I’ve always wondered about that.

“Perhaps they’ll name him Nicalao,” the general continues, “to honor the martial spirit of the late king.” I barely refrain from rolling my eyes. What if they have a daughter? Then I realize his comment was merely intended to remind the ambassador of Joya d’Arena’s military strength.

Enrico jumps in on cue. “The kingdom will remain stable and strong if— Hector! What in seven hells are you doing here?”

Vicenç appears indifferent to Enrico’s unplanned outburst. After serving three kings, it takes an extraordinary event to rouse him beyond bemused detachment. But the conde is openly furious.

Conde Treviño of Basajuan is a self-aggrandizing man who likes to overspend—thus the problem of Lucio, whom he can neither handle nor dispose of without upsetting the boy’s wealthy father. He seldom leaves Basajuan to come to the capital, and I’m never glad to see him.

Ignoring the conde’s glare, I say to Enrico, “I was summoned, my lord.” I hold up my note.

Enrico snatches it from my hands. “What’s the meaning of this?”

“I don’t know, my lord.”

The general reads over his shoulder. He glances at the Invierno ambassador, who suffers the scrutiny unflinchingly. “Let the boy go, Rico,” the general says after a moment. “We have other things to discuss.”

“And I could use a smoke,” Conde Treviño says. “Let’s talk about that little problem you’re taking care of for me over cigars.”

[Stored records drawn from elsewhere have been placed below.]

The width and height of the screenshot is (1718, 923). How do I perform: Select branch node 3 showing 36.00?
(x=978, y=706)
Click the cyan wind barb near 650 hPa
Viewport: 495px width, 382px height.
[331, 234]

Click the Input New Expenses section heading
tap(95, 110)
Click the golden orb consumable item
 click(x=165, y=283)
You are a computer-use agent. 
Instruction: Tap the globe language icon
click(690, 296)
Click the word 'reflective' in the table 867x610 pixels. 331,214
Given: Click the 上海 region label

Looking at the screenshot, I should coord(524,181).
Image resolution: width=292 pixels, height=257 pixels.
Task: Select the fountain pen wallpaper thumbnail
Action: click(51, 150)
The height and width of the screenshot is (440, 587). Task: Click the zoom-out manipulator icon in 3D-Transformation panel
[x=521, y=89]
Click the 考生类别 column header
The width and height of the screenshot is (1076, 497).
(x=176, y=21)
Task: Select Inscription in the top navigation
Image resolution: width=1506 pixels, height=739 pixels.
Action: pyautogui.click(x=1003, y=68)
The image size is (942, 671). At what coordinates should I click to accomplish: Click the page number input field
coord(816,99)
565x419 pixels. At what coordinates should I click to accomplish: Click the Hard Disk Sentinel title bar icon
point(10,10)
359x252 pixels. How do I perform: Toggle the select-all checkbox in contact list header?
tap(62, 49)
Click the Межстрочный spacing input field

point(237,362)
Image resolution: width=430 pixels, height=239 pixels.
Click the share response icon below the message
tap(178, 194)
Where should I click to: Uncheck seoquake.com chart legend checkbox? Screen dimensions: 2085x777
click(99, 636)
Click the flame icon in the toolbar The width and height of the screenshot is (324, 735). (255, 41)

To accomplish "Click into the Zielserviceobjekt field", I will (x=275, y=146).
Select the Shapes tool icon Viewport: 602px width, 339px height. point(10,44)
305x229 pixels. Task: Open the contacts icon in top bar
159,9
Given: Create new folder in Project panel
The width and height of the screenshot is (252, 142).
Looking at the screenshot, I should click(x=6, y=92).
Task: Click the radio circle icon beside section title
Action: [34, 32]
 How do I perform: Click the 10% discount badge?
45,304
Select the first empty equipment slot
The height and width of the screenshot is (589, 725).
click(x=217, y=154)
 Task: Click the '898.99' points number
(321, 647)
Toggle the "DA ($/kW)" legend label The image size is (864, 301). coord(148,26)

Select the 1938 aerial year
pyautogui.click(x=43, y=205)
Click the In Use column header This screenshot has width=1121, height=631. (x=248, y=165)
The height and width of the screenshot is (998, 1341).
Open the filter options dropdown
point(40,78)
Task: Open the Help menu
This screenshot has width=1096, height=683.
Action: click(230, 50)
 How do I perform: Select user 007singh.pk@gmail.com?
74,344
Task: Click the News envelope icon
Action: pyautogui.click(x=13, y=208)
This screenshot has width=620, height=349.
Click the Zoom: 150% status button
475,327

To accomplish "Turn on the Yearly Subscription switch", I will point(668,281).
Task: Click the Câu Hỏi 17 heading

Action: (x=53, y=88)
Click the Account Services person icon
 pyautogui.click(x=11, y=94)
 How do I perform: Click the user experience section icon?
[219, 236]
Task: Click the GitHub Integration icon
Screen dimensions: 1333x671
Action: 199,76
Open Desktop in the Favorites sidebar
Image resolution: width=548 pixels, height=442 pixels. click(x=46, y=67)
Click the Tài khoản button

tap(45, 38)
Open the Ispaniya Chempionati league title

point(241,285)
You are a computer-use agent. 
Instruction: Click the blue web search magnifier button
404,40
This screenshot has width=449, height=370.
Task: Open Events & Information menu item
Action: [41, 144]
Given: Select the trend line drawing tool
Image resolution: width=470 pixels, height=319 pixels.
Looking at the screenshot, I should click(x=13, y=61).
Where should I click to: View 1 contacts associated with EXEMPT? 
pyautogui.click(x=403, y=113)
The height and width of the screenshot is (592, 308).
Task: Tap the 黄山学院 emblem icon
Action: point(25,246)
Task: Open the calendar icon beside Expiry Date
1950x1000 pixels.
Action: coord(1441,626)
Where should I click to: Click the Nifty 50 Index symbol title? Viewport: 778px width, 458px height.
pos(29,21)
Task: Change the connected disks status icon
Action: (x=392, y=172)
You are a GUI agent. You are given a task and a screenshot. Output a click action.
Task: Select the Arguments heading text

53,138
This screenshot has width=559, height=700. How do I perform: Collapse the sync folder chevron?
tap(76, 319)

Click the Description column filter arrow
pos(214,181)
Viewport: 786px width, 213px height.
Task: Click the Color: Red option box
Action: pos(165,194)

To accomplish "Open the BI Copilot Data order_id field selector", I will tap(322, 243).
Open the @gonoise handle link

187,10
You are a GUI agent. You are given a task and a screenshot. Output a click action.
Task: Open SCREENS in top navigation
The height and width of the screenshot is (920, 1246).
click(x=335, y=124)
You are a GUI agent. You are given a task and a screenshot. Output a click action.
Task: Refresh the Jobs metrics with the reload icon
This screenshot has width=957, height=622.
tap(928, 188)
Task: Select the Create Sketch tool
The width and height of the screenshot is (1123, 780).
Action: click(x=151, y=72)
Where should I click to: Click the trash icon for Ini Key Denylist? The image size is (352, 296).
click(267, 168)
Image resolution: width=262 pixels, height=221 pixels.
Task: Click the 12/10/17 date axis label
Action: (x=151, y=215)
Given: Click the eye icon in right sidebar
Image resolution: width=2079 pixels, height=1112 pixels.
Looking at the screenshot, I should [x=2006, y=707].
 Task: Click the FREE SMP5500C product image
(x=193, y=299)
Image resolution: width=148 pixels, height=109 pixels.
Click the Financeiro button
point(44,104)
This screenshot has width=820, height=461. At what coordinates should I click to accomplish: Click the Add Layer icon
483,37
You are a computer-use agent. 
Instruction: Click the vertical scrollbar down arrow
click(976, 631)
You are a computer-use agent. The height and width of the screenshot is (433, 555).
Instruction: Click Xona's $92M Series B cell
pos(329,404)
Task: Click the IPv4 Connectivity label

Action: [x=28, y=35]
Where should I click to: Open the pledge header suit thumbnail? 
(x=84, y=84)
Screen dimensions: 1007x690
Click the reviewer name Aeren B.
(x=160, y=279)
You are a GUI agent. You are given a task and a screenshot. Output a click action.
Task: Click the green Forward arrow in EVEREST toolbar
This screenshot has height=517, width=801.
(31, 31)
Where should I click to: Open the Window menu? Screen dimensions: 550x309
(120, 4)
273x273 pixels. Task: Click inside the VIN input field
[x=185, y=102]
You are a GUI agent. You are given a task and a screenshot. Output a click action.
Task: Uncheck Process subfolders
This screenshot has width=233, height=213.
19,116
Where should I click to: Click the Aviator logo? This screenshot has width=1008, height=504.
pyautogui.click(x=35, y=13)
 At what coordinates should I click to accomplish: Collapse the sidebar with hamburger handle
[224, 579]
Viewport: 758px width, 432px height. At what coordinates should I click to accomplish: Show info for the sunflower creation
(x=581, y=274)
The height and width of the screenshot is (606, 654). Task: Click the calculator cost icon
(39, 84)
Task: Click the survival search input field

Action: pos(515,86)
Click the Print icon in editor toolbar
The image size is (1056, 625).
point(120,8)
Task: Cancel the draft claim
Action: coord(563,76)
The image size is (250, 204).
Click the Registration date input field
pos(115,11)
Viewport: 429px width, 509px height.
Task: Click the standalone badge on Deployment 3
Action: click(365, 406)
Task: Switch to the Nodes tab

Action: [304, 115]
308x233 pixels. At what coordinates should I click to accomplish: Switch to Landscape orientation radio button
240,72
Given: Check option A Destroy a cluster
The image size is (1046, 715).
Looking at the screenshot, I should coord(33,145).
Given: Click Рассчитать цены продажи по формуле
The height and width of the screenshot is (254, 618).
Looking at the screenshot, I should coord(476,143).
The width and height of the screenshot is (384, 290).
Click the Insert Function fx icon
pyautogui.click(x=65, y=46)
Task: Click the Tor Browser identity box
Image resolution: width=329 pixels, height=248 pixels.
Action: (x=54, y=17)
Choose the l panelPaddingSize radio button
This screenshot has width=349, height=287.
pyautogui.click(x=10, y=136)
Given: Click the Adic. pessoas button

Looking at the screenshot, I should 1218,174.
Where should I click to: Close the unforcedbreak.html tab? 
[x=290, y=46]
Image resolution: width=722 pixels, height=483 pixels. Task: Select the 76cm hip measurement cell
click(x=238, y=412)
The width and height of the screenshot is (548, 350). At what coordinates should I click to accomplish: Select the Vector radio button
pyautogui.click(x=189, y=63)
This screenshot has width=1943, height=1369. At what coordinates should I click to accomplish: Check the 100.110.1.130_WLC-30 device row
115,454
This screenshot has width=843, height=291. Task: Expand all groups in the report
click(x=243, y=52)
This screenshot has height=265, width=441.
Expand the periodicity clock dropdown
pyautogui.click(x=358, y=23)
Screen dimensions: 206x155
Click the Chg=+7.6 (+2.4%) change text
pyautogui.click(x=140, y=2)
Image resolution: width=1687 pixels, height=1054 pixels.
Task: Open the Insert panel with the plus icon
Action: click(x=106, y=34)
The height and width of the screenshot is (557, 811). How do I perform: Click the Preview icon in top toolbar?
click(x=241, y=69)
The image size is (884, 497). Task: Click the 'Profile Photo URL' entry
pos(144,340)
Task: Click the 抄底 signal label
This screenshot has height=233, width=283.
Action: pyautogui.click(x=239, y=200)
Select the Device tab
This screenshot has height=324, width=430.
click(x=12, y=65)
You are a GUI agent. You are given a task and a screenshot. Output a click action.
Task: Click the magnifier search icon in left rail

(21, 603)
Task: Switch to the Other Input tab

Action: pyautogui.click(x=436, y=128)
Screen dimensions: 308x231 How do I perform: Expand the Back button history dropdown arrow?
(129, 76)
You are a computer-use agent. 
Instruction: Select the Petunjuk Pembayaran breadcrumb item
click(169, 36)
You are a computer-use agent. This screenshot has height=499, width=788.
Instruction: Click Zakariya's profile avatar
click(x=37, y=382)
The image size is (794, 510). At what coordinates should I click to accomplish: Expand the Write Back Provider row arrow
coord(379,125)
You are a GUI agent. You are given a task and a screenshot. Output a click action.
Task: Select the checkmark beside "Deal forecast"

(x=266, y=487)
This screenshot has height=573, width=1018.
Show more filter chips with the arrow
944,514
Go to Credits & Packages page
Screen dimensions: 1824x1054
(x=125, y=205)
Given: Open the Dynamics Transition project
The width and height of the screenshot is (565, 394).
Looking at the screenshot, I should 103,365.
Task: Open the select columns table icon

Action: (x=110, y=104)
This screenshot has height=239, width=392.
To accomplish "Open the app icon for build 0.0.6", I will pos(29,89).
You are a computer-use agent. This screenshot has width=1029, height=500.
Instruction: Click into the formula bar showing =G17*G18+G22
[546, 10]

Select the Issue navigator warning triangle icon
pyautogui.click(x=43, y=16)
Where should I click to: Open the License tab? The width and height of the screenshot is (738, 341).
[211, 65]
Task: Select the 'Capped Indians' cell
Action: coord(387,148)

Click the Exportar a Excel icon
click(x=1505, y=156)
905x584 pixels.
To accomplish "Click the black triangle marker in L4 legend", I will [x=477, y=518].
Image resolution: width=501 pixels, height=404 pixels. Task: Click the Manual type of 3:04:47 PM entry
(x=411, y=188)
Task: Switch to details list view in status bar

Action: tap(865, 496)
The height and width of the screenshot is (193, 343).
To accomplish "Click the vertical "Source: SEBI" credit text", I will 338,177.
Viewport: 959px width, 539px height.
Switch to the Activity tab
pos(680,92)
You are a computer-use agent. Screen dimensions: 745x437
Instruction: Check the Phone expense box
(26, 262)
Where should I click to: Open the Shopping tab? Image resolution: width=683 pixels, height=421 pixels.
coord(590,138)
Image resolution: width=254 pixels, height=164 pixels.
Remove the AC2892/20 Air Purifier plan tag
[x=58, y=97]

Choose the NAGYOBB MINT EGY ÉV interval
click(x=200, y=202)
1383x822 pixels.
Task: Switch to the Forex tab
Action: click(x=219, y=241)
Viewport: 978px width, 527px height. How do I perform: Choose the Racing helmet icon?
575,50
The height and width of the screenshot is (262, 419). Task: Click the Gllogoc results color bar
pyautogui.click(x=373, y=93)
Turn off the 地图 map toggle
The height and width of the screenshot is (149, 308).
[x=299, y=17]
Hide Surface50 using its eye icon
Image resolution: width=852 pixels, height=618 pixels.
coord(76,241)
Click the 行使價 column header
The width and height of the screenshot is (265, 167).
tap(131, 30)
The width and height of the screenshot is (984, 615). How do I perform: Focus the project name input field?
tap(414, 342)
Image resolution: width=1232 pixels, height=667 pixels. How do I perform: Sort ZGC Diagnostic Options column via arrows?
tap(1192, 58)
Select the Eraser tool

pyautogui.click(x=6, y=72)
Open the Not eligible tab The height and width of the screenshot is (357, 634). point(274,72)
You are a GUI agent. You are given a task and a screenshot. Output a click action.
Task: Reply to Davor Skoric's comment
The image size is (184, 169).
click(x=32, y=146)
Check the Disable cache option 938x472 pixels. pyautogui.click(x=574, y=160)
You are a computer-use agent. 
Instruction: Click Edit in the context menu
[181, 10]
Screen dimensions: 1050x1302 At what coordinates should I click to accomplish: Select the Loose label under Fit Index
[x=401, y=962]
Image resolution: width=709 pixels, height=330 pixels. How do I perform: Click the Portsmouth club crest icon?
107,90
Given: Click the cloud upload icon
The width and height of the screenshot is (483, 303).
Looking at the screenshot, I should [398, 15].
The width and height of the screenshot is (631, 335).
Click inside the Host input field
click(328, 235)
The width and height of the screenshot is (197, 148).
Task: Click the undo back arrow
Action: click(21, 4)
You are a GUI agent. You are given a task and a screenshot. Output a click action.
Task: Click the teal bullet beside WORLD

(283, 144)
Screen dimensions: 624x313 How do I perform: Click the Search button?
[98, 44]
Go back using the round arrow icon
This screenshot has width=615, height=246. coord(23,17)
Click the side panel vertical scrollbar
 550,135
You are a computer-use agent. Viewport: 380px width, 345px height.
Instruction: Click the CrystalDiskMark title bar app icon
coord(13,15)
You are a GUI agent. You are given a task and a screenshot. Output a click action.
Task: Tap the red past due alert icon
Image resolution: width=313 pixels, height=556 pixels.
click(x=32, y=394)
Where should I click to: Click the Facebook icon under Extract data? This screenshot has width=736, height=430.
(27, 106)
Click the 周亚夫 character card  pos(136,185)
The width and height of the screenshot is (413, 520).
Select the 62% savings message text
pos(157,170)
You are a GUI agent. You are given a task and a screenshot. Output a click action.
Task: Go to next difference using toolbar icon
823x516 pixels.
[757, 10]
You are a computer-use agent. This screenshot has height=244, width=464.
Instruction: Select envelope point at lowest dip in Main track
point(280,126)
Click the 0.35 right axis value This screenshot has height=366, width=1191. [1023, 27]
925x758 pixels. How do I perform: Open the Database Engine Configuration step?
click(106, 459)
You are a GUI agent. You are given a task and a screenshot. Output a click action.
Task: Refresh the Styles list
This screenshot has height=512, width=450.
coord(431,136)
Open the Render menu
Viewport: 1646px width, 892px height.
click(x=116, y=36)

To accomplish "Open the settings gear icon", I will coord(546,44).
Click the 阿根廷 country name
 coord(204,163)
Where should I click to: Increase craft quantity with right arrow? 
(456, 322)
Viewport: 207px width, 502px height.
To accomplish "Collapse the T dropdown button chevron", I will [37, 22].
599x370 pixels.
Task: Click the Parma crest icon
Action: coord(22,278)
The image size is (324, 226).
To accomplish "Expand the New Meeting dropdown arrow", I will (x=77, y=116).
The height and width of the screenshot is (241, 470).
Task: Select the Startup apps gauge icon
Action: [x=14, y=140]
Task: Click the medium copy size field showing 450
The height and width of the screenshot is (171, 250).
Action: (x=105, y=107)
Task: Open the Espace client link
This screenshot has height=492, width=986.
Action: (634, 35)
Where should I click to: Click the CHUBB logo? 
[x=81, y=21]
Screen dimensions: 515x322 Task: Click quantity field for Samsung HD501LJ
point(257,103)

“Of course,” the lord-commander says. He takes one last glance over his shoulder at me as the general and conde lead him away.

The gem dangling from Vicenç’s nose ring winks in the torchlight as he sits down to work. He pulls reports from a locked drawer and gets busy ticking off numbers and accounts. I approach him. He barely glances up, grumbling, “What now?”

“I’ve been summoned to the king,” I say.

“Well, fetch yourself to him, boy.”

“That’s not proper procedure, and you know it,” I say, unable to keep the anger from my voice. I am not, at the moment, technically a member of the palace household, and security protocol demands that I be escorted.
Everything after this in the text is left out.